— Problem details —
Which lines of the entries below contain the word "resolution", with case counting? Pick out each of those lines and copy it.

— Word and element location entries —
◆ ◆ ◆
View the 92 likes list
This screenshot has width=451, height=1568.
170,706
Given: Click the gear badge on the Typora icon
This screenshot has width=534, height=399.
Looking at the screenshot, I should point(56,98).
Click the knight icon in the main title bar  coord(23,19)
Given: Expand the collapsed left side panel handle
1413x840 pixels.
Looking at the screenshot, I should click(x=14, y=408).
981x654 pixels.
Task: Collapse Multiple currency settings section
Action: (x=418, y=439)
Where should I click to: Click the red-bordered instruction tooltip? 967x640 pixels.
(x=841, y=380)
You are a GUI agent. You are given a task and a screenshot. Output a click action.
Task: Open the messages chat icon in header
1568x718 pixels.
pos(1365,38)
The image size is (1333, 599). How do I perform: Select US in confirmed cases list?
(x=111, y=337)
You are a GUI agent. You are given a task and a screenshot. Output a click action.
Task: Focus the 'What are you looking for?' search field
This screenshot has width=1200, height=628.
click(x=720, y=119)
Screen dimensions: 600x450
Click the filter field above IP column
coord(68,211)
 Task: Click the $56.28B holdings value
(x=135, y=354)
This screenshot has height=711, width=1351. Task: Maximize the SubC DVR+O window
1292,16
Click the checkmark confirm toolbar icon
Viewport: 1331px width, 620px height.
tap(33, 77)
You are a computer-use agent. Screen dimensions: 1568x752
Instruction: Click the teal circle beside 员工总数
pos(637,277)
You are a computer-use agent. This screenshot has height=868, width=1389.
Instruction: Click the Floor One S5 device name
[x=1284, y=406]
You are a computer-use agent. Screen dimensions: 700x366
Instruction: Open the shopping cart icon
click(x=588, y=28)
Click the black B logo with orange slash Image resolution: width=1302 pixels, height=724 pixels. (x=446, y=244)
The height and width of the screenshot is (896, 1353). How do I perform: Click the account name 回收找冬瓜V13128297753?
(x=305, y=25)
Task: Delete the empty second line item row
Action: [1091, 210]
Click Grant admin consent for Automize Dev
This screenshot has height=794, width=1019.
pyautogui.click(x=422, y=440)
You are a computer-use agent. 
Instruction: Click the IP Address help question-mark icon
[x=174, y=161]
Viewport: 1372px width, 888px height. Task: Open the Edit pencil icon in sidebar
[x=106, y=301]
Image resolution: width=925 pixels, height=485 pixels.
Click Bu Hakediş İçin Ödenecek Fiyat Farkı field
◆ ◆ ◆
— Output of the exercise —
Click the black B logo with orange slash Image resolution: width=1302 pixels, height=724 pixels. (x=446, y=244)
Image resolution: width=925 pixels, height=485 pixels.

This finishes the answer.